Lesezeichen
‹ Alle Einträge

Zucker ist ein Tonträger

 

Cut Copy sind im Besitz der Weltformel für den perfekten Elektropop. Fast bedauerlich. Ihr Album “Zonoscope” könnte ein paar Rechenfehler gut vertragen.

© Rough Trade

Alles so schön zeitlos hier. Naja, mit Schwerpunkt in den achtziger Jahren. Synthiepop mit Beach-Boy-Vokalharmonien. Gut eingeweichte Technozitate zu dschungeligen Echtweltpercussions. Saturday-Night-Fever-Diskokugel mit beatleskem Psychedelohall an Jean-Michel-Jarre-Geblubber. Die Pet Shop Boys auf LSD prügeln sich mit den Stone Roses, die sich als New Order verkleidet haben, während O.M.D. mit den Thompson Twins verstecken spielen.

Was das bedeuten soll? Cut Copy sind im Besitz der Weltformel, die den perfekten Elektropop erzeugt. Der eine oder andere Rechenfehler täte allerdings ganz gut.

Sie müssen einen Riesenspaß gehabt haben in jener Lagerhalle in Melbourne, wo sie in der Entstehungsphase ihres dritten Albums Zonoscope zwischen Matratzenpyramiden zur akustischen Abschirmung mit haufenweise altem Studioequipment herumspielten. Dan Whitford hatte es vor allem der Schlagwerkpark angetan: “Wir benutzten alle möglichen komischen Bongos, Rototoms, Congas, zehn Sorten Shaker, 15 verschiedene Cowbells, alles und jedes. Sogar Weinflaschen mit verschieden hohen Wasserfüllungen.”

Pharaohs & Pyramids, Blink And You’ll Miss A Revolution, Hanging Onto Every Heartbeat: weiche Tanzpophymnen mit einer Extraportion Hall, dezent überkitscht – Zucker ist ein Geschmacksträger. Das Album beginnt mit Need You Now in sphärischen Klängen, die umgehend ins Rhythmische changieren; radioinkompatible sechs Minuten lang brummt, schmeichelt und raunt Whitford aus den Boxen. Und die Platte endet mit dem Elektro-Epos Sun God, das die Australier im Konzert bisweilen als gute Gelegenheit zum Pinkelngehen ankündigen: 15 Minuten mäandernde Sounds zu pulsierenden Beats. Sanft arrangierte Stimmungsschwankungen, wie sie die Pharmaindustrie nicht besser hinbekommt.
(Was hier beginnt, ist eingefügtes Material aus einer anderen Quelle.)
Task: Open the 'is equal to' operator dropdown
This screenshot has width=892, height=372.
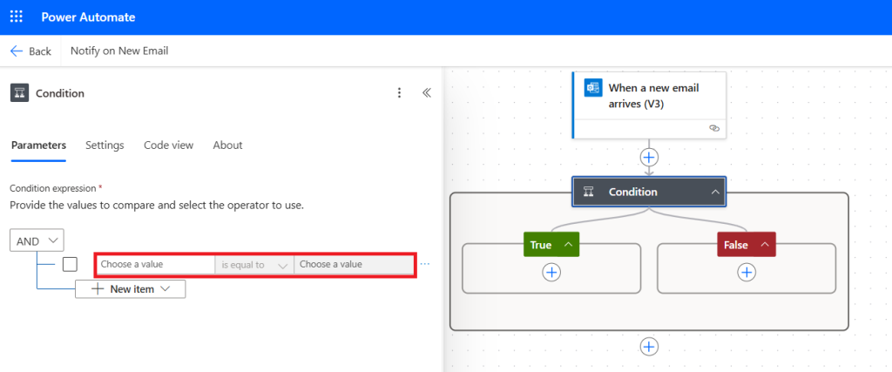Action: point(254,264)
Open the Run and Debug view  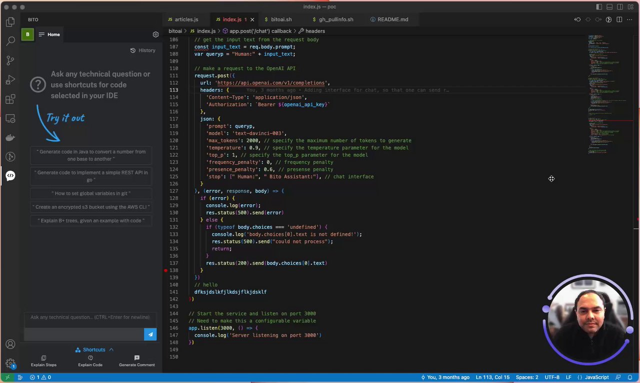pyautogui.click(x=10, y=80)
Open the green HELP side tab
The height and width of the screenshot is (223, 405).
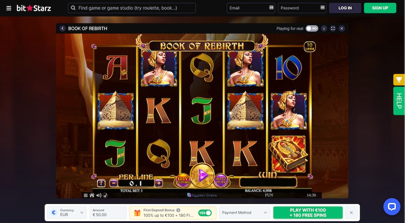[x=399, y=101]
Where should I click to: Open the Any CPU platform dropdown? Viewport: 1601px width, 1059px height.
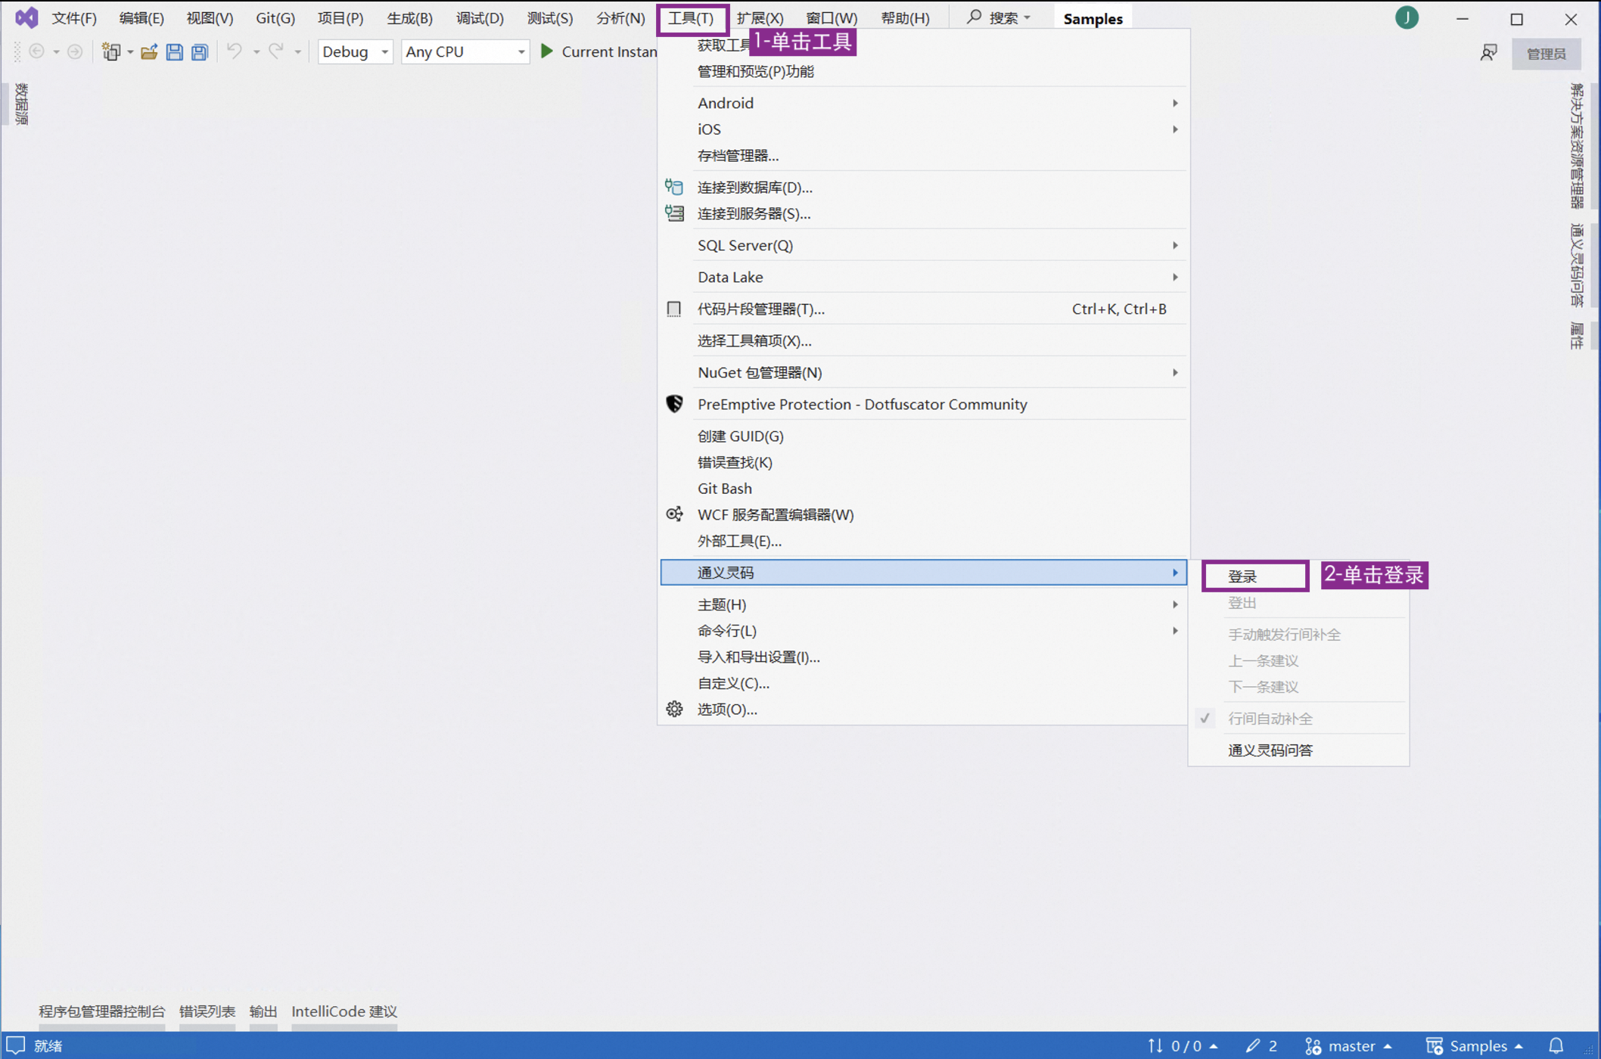coord(465,51)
Aufgenommen haben Cut Copy das Album in Atlanta mit Ben Allen, der auch schon für Animal Collective, Deerhunter und Gnarls Barkley an den Reglern saß. Der Sänger Dan Whitford – der das Projekt Cut Copy im Jahr 2001 startete, den Gitarristen und Samplerbediener Tim Hoey, den Schlagzeuger Mitchell Scott und den Bassisten Benjamin Browning später dazuholte – begründet die Zusammenarbeit so: “Ben kommt von einem anderen Hintergrund, hat in der urbanen Hip-Hop-Kultur angefangen und Atlantas Geschichte von Southern Music, Funk und Soul angezapt. Wir hatten echt Lust, uns in so etwas hineinzuwerfen, eher, als mit einem aus der House- oder Indiegitarrenwelt zu arbeiten.”
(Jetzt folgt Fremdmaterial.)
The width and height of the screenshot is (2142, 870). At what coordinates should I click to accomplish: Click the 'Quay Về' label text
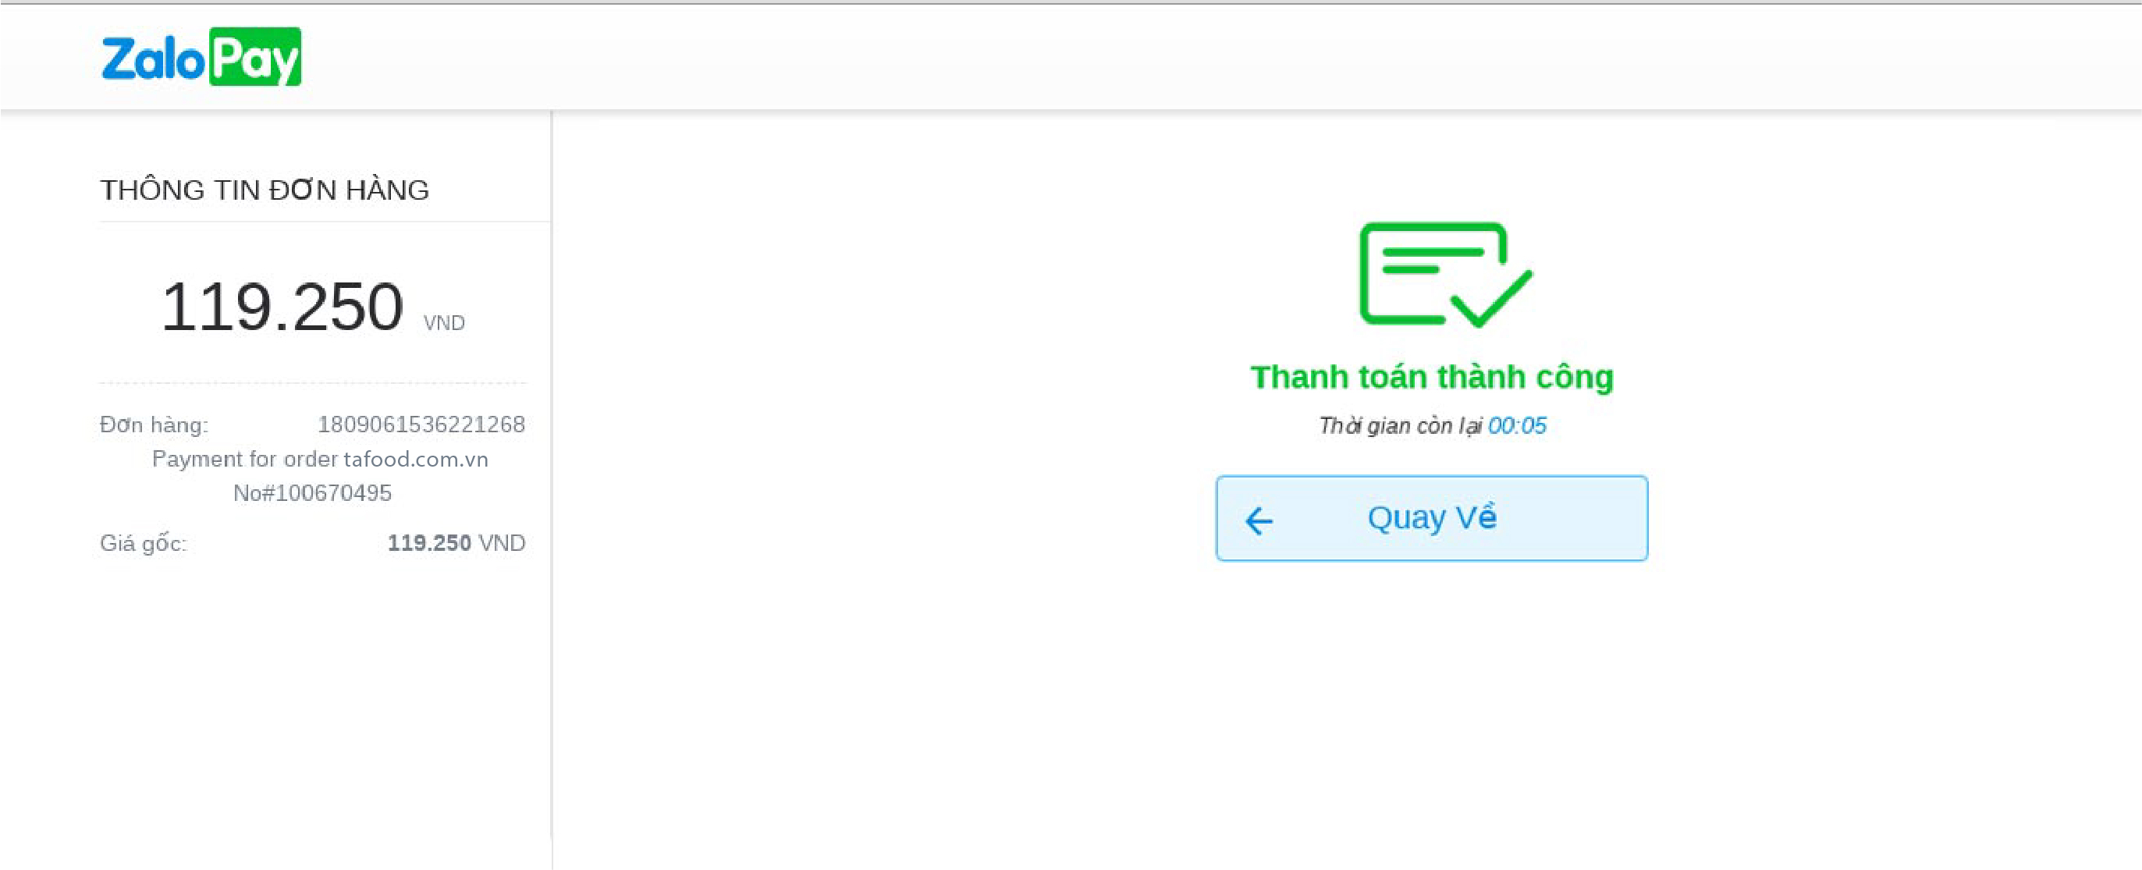click(x=1432, y=517)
Denn das, die Gitarrengarage, ist der zweite Bezugspunkt der Band, wenn sie nicht gerade an Knöpfchen dreht. Zu hören etwa in der Single Where I’m Going: Zum dominanten Schlagzeug erklingen Gitarren. Auch This Is All We’ve Got oder die erste Single Take Me Over liebäugeln mit saitenlastigem Pop.

Zwischen Popcharme und Digitaltüftler-Appeal spielt sich Zonoscope ab, das mit seinem postapokalyptischen Cover – New York City, durchflutet von einem Wasserfall, montiert vom japanischen Künstler Tsunehisa Kimura – auch optisch auf die Breitwand will. In so fettpinselig aufgetragener Leuchtfarbe finden sich naturgemäß dünne Stellen: Nicht immer gelingt der Aufschwung aus dem glitzerbesprenkelten Alltäglichen ins strahlend Hymnische. Aber selbst da, wo Cut Copy mittelmäßig bleiben, sind sie nicht uninteressant. Nur ein paar Kratzer auf der glatten Oberfläche wären ganz schön.

“Zonoscope” von Cut Copy ist erschienen bei Modular/Rough Trade.